SUPPLIED RECORDS —

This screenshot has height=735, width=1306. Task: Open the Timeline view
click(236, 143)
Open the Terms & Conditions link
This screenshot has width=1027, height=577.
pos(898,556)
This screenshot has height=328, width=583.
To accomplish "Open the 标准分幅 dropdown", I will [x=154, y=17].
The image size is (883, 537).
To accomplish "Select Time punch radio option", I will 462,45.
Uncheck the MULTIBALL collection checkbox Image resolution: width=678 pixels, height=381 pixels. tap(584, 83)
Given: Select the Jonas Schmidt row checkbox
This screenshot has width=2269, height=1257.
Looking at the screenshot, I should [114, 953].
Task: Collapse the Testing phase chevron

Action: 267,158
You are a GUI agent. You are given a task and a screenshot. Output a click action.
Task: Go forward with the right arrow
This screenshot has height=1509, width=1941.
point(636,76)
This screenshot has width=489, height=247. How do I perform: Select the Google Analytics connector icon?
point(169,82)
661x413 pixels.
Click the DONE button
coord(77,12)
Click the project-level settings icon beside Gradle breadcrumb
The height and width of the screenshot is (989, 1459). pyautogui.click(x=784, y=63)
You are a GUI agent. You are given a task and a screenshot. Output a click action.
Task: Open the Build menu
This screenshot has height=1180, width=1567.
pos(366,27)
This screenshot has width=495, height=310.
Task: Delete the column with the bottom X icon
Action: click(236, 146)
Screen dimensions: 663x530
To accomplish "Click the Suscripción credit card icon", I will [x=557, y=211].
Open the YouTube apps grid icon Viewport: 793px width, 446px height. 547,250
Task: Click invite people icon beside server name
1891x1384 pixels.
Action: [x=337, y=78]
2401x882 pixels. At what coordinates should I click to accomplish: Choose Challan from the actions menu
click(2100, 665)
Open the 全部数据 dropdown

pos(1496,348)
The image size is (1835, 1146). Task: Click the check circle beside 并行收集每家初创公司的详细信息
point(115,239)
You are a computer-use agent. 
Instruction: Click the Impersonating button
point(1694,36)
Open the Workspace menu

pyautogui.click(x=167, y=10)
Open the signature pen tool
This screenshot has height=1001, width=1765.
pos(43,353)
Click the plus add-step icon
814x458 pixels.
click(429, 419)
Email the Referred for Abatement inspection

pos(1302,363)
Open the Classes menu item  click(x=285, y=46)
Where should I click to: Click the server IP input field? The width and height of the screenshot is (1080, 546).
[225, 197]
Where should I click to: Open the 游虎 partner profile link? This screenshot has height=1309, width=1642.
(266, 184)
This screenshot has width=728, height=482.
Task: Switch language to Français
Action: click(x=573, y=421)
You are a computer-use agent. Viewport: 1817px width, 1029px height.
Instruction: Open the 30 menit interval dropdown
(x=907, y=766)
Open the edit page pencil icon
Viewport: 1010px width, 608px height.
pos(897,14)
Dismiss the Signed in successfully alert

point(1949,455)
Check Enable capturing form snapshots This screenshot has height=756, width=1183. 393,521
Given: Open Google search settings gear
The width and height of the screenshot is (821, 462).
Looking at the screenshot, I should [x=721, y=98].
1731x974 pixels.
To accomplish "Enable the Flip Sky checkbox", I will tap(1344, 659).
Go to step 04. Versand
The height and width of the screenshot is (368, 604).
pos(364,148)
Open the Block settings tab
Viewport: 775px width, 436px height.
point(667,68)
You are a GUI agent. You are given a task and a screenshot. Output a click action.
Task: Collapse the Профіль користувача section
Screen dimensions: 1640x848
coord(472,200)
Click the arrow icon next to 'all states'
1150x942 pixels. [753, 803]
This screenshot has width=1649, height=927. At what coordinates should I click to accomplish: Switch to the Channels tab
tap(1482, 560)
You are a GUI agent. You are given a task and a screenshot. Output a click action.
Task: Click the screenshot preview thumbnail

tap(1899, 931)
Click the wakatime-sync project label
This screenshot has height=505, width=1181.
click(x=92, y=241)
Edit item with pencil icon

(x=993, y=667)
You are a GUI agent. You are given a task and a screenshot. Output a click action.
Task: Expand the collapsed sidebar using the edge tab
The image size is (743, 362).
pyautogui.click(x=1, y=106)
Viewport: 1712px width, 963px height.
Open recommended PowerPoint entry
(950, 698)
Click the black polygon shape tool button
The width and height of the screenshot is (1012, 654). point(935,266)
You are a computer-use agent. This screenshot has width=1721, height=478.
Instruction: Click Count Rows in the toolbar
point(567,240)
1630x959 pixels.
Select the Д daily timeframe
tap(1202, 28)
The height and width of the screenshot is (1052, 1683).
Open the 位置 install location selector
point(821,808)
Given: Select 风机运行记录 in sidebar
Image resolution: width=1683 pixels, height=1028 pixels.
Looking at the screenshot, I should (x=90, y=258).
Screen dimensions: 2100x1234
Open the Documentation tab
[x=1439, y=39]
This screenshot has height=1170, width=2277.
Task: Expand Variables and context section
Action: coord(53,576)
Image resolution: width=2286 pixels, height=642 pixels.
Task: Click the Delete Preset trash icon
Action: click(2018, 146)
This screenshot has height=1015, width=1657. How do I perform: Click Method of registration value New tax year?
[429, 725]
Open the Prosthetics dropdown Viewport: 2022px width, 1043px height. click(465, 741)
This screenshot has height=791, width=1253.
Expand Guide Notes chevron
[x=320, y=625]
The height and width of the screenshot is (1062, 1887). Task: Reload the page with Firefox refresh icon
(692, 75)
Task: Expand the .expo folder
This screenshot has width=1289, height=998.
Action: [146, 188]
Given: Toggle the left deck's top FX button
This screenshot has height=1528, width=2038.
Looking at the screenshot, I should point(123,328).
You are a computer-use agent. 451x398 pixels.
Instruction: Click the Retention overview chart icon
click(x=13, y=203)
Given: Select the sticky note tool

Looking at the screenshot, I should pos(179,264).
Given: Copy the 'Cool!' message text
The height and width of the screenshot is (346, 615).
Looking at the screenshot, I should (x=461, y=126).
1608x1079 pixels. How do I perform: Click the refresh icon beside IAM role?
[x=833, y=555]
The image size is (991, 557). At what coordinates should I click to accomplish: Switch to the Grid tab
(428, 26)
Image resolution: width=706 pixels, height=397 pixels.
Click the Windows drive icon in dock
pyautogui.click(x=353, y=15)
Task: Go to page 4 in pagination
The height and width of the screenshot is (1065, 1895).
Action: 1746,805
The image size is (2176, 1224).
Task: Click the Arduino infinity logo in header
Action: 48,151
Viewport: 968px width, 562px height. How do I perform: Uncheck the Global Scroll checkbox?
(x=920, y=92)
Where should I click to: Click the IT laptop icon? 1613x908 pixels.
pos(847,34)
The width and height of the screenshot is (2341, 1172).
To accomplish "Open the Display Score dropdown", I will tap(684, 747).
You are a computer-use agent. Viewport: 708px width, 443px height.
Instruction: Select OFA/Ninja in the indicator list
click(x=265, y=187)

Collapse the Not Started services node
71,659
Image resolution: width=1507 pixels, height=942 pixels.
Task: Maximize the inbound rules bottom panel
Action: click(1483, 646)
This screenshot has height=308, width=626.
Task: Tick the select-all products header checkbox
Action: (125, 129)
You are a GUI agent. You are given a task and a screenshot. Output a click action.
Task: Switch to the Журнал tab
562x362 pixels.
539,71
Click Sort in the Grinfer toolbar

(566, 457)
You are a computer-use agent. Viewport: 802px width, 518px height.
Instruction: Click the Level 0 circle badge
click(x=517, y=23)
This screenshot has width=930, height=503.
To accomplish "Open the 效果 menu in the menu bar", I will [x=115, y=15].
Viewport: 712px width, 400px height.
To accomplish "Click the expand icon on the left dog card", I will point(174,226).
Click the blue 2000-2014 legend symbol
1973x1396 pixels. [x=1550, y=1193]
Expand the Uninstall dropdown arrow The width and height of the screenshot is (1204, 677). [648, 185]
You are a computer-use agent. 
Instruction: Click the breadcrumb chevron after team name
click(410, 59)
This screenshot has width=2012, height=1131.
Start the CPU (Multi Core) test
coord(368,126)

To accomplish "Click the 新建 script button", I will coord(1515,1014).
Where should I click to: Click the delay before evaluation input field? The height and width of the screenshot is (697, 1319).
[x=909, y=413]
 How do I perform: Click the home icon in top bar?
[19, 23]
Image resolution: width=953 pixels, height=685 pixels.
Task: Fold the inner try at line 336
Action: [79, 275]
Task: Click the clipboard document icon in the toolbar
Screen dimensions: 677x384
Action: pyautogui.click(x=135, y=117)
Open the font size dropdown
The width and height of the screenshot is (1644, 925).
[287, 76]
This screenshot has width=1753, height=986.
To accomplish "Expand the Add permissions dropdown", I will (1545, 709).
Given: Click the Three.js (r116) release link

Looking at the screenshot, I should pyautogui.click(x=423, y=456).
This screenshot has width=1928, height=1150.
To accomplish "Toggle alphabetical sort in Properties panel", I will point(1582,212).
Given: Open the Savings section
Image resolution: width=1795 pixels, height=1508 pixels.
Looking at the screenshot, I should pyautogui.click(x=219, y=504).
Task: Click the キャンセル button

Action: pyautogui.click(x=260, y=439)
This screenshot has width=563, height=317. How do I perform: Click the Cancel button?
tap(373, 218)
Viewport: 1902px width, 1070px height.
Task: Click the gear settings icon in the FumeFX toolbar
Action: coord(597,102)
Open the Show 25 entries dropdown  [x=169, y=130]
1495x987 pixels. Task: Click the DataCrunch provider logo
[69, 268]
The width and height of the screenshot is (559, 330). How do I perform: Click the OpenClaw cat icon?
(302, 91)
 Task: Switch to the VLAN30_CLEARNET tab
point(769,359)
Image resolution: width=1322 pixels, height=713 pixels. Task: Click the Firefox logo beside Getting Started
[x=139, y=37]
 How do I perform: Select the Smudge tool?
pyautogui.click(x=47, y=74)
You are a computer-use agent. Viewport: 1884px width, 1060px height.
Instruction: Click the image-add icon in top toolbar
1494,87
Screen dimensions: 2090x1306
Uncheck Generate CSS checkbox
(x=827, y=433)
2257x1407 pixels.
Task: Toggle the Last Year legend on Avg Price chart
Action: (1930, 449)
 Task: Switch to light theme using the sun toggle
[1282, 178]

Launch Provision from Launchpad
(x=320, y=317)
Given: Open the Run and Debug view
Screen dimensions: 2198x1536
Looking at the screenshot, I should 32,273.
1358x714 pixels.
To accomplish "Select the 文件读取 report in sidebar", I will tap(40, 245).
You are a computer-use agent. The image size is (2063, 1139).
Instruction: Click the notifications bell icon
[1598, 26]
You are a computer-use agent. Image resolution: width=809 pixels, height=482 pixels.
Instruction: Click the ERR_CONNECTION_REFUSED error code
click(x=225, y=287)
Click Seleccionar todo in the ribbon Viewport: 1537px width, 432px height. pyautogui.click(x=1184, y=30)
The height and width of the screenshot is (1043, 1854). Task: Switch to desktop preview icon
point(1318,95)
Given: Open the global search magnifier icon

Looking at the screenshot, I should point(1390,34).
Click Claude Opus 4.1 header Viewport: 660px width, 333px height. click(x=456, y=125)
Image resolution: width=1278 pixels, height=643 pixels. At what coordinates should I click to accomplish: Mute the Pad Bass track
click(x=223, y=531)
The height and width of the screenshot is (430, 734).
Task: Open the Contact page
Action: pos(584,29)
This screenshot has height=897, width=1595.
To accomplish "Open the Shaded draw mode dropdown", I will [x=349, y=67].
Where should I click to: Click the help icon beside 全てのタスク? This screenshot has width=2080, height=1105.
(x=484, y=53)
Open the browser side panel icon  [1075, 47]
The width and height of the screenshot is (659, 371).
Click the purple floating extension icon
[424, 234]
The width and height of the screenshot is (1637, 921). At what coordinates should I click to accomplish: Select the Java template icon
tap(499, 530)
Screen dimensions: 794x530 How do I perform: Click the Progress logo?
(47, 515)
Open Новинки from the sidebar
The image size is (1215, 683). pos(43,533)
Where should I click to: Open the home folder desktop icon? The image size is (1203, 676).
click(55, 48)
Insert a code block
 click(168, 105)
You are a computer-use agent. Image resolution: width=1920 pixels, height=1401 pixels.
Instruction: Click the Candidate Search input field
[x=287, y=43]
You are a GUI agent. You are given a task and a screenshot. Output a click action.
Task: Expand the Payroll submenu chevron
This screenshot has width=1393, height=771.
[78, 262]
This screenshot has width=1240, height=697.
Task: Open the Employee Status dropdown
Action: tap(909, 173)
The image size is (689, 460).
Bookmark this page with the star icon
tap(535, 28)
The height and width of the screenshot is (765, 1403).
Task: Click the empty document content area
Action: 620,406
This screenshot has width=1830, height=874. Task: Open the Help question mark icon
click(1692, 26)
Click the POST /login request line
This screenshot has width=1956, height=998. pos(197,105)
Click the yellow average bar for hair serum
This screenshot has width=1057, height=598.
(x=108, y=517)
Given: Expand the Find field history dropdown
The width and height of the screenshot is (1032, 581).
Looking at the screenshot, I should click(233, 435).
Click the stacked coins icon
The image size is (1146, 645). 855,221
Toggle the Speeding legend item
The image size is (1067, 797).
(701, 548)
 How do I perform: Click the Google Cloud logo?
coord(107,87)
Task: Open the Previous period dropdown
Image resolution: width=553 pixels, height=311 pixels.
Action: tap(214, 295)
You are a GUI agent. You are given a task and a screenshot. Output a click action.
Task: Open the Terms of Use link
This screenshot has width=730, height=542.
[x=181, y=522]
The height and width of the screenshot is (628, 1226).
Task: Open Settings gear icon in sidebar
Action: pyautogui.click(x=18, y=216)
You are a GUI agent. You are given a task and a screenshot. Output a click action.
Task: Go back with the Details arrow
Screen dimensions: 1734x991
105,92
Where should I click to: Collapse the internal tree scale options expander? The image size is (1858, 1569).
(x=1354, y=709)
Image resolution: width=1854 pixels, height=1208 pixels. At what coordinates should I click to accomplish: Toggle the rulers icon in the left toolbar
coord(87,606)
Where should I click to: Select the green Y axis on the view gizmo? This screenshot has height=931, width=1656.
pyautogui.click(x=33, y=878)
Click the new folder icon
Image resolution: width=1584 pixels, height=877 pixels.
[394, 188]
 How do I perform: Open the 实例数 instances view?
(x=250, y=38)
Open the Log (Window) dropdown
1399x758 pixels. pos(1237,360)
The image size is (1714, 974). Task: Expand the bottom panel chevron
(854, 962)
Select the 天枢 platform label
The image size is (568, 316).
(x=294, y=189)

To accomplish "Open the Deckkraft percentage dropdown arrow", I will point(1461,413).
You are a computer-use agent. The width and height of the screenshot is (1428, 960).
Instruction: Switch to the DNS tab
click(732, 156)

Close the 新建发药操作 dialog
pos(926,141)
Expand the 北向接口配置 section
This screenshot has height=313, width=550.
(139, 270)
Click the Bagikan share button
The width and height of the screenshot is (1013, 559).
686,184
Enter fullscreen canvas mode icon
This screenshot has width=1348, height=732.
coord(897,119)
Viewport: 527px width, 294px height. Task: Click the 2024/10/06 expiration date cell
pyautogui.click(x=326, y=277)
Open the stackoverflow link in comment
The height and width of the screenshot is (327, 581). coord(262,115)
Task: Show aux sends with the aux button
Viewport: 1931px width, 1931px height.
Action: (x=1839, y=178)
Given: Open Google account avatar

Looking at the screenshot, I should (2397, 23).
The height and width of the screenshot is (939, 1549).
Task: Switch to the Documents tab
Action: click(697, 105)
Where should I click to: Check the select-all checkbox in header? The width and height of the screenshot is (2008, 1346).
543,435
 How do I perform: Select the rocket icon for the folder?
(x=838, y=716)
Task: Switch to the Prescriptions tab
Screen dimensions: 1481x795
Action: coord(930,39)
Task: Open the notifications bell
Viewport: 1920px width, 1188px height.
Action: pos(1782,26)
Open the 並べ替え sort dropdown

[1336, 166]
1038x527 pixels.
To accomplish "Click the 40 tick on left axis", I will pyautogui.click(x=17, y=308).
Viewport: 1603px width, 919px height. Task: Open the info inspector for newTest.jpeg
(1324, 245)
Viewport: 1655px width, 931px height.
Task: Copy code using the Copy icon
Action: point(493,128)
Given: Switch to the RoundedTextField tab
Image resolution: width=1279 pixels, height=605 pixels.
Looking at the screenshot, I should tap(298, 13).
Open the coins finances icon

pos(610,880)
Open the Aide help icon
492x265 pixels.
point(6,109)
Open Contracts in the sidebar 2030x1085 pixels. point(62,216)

WHAT YOU SHOULD DO — Return the span of lines in the data above that opens at the line with "You are a computer-use agent. This" and closes at the line with "You are a computer-use agent. 451x398 pixels.", exactly, ends included, nothing else.

EXERCISE RESPONSE —
You are a computer-use agent. This screenshot has width=1721, height=478.
Instruction: Click Count Rows in the toolbar
point(567,240)
1630x959 pixels.
Select the Д daily timeframe
tap(1202, 28)
The height and width of the screenshot is (1052, 1683).
Open the 位置 install location selector
point(821,808)
Given: Select 风机运行记录 in sidebar
Image resolution: width=1683 pixels, height=1028 pixels.
Looking at the screenshot, I should (x=90, y=258).
Screen dimensions: 2100x1234
Open the Documentation tab
[x=1439, y=39]
This screenshot has height=1170, width=2277.
Task: Expand Variables and context section
Action: coord(53,576)
Image resolution: width=2286 pixels, height=642 pixels.
Task: Click the Delete Preset trash icon
Action: click(2018, 146)
This screenshot has height=1015, width=1657. How do I perform: Click Method of registration value New tax year?
[429, 725]
Open the Prosthetics dropdown Viewport: 2022px width, 1043px height. click(465, 741)
This screenshot has height=791, width=1253.
Expand Guide Notes chevron
[x=320, y=625]
The height and width of the screenshot is (1062, 1887). Task: Reload the page with Firefox refresh icon
(692, 75)
Task: Expand the .expo folder
This screenshot has width=1289, height=998.
Action: [146, 188]
Given: Toggle the left deck's top FX button
This screenshot has height=1528, width=2038.
Looking at the screenshot, I should point(123,328).
You are a computer-use agent. 451x398 pixels.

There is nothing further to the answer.